La réalisation d’une bonne partie de ces travaux est essentielle pour maintenir l’offre de services publics. Toutefois, le gouvernement de la CAQ2 propose d’accélérer leurs travaux en ouvrant une nouvelle boite de pandore néolibérale.
La première mouture du PL61 donnait au gouvernement des droits d’exproprier des terrains sans contestation possible. Les octrois de contrats publics pouvaient se faire sans appel d’offres. La reddition de compte était restreinte à une fois l’an et les ministres concernés pouvaient être placés hors d’atteinte des tribunaux. Le gouvernement provincial pouvait contourner plusieurs lois relatives à la qualité de l’environnement, à l’aménagement du territoire ainsi qu’à la protection des espèces menacées pour faire construire plus vite. Enfin, le PL61 étendait l’état d’urgence sanitaire pour une durée indéfinie, permettant ainsi au gouvernement de continuer à décréter les conditions de travail dans le secteur public.
Sauvé par la fin de session parlementaire
Comme le gouvernement a déposé le PL61 de manière tardive, il devait obtenir l’accord unanime des partis d’opposition pour l’adopter. Il a dû mettre de l’eau dans son vin pour faire avancer le projet. Autrement, il aurait tout simplement pu l’adopter grâce à sa majorité parlementaire.
Dans la nouvelle mouture du projet gouvernemental, les promoteurs ne peuvent plus simplement détruire un milieu naturel contre de l’argent. Ils devront d’abord chercher à éviter, puis à minimiser les impacts environnementaux avant de compenser financièrement. Ensuite, seules les villes pourront passer un contrat sans respecter les normes prévues par la Loi sur les contrats des organismes publics.

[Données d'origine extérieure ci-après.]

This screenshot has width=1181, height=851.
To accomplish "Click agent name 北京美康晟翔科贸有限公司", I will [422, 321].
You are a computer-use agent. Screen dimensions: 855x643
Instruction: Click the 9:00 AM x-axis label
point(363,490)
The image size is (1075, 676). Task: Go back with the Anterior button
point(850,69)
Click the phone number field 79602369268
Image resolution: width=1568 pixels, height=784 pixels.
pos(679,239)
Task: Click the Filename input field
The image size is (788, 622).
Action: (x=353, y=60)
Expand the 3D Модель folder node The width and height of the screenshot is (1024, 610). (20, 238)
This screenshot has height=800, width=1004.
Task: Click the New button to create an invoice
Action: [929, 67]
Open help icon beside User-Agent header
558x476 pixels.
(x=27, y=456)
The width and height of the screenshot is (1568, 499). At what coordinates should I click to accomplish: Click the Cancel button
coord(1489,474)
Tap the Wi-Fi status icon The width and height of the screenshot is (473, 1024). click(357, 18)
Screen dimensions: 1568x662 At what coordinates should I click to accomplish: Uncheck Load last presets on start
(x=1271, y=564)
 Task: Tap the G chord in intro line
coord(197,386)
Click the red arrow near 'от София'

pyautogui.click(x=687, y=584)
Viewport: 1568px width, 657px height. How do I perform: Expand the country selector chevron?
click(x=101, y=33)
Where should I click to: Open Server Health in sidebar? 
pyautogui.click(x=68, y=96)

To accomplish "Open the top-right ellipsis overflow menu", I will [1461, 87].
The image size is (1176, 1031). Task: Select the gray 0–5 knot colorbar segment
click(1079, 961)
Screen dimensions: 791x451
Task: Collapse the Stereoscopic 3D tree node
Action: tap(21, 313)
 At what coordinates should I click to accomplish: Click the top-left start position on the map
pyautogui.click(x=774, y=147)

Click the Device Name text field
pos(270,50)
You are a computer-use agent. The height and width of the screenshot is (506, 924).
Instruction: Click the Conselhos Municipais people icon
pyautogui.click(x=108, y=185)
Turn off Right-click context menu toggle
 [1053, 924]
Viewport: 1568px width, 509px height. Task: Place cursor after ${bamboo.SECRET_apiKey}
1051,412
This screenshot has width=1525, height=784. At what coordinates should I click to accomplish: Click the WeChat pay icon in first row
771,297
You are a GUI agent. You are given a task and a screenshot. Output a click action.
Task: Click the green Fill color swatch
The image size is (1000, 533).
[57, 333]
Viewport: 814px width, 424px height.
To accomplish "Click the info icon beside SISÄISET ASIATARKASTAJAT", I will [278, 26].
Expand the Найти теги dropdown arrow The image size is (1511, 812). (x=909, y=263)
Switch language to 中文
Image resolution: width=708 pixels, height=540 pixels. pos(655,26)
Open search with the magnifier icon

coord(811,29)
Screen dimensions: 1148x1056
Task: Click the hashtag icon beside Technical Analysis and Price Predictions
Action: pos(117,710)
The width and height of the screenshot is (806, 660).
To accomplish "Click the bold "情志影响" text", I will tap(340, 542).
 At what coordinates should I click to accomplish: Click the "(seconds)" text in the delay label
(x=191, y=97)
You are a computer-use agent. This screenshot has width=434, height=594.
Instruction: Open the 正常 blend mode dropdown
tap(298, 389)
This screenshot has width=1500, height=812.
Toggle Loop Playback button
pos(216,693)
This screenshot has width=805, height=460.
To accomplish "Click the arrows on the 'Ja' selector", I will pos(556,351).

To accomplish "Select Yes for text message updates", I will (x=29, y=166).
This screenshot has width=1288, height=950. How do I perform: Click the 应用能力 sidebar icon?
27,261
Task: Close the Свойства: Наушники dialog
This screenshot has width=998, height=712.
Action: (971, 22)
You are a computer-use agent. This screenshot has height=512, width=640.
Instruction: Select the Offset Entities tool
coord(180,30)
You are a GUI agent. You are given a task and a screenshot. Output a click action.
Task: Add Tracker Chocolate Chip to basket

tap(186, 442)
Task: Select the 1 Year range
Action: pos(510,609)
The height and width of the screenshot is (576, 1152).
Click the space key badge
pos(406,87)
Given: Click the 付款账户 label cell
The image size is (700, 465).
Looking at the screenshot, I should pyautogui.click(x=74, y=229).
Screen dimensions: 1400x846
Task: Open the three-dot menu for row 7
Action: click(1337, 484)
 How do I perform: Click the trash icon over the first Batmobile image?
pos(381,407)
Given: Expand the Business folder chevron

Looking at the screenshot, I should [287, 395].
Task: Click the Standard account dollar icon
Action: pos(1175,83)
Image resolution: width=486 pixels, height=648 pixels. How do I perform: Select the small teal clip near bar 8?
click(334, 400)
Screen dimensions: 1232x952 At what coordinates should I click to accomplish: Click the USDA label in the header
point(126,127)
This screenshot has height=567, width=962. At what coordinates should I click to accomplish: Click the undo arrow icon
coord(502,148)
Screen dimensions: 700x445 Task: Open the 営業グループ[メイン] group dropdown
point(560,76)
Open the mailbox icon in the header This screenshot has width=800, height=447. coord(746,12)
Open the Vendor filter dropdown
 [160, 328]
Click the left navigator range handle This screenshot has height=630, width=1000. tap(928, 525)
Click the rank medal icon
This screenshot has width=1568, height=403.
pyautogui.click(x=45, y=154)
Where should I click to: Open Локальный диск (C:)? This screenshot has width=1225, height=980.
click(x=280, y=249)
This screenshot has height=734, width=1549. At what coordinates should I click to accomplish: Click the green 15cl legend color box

Le gouvernement a aussi convenu de limiter l’état d’urgence jusqu’au 1er octobre, période durant laquelle la 2e vague de la COVID-19 devrait déferler. Il a aussi acquiescé à supprimer l’article qui lui aurait permis d’échapper aux poursuites judiciaires dans l’exercice de cette nouvelle loi.
Le jeu des procédures a permis aux partis d’opposition de modifier puis de freiner l’adoption du PL61 à la clôture de la session parlementaire. Le gouvernement aura néanmoins les coudées franches pour faire adopter son projet de loi cet automne, à la reprise des travaux parlementaires. Les concessions de surface qu’il a accordées n’ont pas fondamentalement altéré la raison d’être du PL61.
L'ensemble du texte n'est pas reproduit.